If you’ve been following me for a while, you know I keep my chocolate chip, high protein baked oatmeal on repeat. But fall calls for a slight variation with this pumpkin baked oatmeal recipe!
This time of year, I’m adding pumpkin to everything — coffee, smoothies, breads, muffins and now baked oatmeal. I’m not sure who made the rule that fall is the only time we can consume pumpkin, but it should be overturned. Pumpkin all year long should be socially acceptable IMO.
INGREDIENTS & ALTERNATIVES:
Old fashioned oats: I like to buy mine from the bulk bins at Whole Foods or Fresh Thyme, but any will do just fine! But please don’t mistake these for quick oats, it will not turn out the same. It will come out incredibly soupy and disgusting.
Egg whites: If you have a Costco membership, grab a box of those from the dairy cooler or pick a carton up at your local grocery store. You could also use the egg whites from normal eggs.
Protein Powder: My favorite protein powder is Ideal Lean (Use my referral code here to get 20% off) and this recipe would be great with chocolate, vanilla or coffee. If you want to make this protein powder oatmeal with a different brand of protein powder than IdealLean, keep the amount around 100grams since mine are about 25g per scoop. I’ve also tried this with Muscle Tech and it turned out well.

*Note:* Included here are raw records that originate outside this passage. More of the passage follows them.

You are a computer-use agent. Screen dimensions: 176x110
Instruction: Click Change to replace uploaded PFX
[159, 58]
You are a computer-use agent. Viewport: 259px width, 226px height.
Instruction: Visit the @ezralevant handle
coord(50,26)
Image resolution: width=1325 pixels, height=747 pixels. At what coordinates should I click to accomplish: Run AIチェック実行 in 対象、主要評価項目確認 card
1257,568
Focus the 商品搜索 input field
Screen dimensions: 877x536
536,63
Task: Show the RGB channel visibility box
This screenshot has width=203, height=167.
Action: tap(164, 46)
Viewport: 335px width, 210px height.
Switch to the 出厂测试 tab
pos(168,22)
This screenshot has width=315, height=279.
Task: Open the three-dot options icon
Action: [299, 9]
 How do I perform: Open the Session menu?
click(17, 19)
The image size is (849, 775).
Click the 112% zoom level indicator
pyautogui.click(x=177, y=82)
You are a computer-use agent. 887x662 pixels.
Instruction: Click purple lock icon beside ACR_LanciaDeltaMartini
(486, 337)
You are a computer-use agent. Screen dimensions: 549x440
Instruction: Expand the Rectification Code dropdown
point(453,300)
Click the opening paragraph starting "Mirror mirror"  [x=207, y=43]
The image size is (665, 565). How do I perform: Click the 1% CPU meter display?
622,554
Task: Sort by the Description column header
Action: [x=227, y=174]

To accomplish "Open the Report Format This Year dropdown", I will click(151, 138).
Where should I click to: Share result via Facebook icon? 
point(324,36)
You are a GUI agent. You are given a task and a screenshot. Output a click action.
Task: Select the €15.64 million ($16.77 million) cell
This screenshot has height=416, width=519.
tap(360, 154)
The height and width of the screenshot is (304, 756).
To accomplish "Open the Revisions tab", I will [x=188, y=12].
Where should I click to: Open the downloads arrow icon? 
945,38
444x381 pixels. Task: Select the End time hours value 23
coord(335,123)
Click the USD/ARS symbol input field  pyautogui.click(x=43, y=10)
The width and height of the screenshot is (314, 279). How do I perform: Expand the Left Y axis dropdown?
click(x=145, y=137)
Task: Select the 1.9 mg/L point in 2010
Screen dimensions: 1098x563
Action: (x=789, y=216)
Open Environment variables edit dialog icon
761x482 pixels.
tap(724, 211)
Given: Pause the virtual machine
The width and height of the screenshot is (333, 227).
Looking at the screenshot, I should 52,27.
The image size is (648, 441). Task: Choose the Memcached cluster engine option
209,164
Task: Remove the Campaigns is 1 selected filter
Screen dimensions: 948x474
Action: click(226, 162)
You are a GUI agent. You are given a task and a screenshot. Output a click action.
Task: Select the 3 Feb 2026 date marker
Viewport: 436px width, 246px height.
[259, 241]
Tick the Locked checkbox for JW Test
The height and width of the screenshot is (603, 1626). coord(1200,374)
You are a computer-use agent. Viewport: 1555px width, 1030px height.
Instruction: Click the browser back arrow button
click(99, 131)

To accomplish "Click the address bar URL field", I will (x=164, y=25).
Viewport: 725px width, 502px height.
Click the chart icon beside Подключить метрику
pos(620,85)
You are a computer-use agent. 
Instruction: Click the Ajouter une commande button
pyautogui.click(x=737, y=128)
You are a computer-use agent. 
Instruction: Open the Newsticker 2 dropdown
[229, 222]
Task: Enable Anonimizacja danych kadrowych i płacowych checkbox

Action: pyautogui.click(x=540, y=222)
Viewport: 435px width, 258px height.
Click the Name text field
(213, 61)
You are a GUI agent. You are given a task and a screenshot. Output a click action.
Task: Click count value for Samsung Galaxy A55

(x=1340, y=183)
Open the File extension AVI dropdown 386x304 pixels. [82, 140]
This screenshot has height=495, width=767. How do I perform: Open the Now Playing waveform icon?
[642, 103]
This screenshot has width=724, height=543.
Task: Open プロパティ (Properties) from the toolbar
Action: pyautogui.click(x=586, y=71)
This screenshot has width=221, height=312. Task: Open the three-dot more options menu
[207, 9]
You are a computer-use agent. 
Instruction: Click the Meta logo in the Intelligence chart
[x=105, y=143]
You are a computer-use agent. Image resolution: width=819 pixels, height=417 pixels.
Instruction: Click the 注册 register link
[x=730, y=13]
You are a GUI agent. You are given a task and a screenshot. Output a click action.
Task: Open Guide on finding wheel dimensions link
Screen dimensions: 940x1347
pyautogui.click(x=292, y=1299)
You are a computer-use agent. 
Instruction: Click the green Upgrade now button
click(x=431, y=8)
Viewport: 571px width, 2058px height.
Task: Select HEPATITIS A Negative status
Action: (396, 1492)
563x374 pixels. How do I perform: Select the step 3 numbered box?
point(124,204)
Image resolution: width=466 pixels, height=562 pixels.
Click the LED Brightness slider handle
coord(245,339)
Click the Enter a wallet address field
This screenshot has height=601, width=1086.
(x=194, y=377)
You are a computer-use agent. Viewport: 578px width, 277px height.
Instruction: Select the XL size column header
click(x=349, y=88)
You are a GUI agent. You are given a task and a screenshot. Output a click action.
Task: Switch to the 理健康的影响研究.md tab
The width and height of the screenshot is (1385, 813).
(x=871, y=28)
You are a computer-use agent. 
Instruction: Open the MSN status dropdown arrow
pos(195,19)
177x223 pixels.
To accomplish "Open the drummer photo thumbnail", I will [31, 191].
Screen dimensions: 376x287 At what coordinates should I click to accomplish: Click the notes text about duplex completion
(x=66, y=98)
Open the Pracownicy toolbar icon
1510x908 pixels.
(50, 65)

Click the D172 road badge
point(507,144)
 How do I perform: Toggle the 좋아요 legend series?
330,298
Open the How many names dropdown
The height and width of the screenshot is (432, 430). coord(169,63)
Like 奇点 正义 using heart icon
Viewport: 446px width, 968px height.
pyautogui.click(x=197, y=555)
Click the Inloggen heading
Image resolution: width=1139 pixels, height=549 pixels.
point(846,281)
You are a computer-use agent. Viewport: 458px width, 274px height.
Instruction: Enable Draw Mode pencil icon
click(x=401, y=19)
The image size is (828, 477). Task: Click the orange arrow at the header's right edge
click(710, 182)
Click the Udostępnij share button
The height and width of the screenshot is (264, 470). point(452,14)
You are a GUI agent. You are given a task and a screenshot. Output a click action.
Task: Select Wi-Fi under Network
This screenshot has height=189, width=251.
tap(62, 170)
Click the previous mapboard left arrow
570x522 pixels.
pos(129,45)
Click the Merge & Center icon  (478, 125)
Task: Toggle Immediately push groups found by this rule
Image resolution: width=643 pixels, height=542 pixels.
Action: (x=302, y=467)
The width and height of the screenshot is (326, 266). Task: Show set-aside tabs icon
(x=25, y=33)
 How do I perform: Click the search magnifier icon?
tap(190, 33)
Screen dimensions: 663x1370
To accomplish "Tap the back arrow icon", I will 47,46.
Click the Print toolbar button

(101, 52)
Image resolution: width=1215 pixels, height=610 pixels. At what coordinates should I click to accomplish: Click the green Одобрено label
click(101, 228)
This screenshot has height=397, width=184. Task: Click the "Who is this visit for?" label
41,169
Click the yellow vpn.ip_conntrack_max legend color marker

Chocolate chips: I typically use dark chocolate chips, but milk or white would be delicious, too. I’ve tested my chocolate chip baked oatmeal recipe with blueberries instead of chocolate chips and it turned out great. You could easily swap the chocolate chips for nuts, fresh or frozen fruit or dried fruit to add different flavors.
Unsweetened almond milk: Normal cows milk, sweetened almond milk or any other plant-based milk should would just fine.
Baking powder: Your Plain Jane ingredient.
Pumpkin puree: Do not mistake this for pumpkin pie filling. You want the standard puree, and if you are feeling extra roast your own pumpkin and use that. If you’re not feeling the pumpkin, you can swap for 2 mashed bananas or applesauce.
How To Make Pumpkin Baked Oatmeal
The reason I love this recipe so much is it’s so easy — essentially all you do is mix all the ingredients together in a large bowl, add to the brownie pan and bake. Compared to the chocolate chip oatmeal bake, this one takes longer to cook because of the amount of pumpkin in here. But I promise it’s worth it for the moist oatmeal bake that is the finished product.
It’s the easiest on-the-go meal prep breakfast option to take to the office or to even eat on the car ride in, no judgment! And this pumpkin baked oatmeal packs in 28 grams of protein for only 300 calories. It’s the definition of a well balance, filling breakfast if you ask me! Whenever I make this recipe, I separate into 4 Tupperware containers to easily throw in the microwave and eat when I get to the office or while I’m getting ready before heading out the door. Nowadays during COVID, I warm it up and head back to bed to work for the morning. There’s no wrong way to do it!
MORE MEAL PREP BREAKFASTS’ TO TRY:
Follow me on Instagram for more recipes & fitness content!
- Chocolate Chip, High Protein Baked Oatmeal
- Healthy & High Protein Greek Yogurt Cinnamon Apple Bread
- Healthy Pumpkin Chocolate Chip Muffins
- Cinnamon Toast Crunch Energy Protein Balls
- 3 Ingredient Apple Cinnamon Breakfast Cookies
High-Protein Pumpkin Baked Oatmeal
Equipment
- 9×9 pan
Ingredients
- 1 cup old fashioned oats grain-free oats, if needed, 80g
- 1 tsp baking powder
- 1/2 cup egg whites (122g) or 2 eggs
- 1 cup unsweetened vanilla almond milk any kind of milk should work, 240mL
- 15 oz can pumpkin puree ~226g
- 4 scoops protein powder I used Ideal Lean plain, but any kind of vanilla or chocolate would be good, too * ~100g
- 4 tbsp chocolate chips milk or dark chocolate ~56g
Instructions
- Preheat oven to 350 degrees.
- In a large mixing bowl, add all of the ingredients EXCEPT the chocolate chips, whisk together until all clumps are gone.
- Mix in half of the chocolate chips, 2 tbsps.
- Spray 9×9 pan and pour in the mixture.
- Sprinkle the remaining 2 tbsp of chocolate chips on top.
- Bake for 50-60minutes, or until the oatmeal is baked throughly.
- Let cool for a few minutes, then cut oatmeal into four even pieces.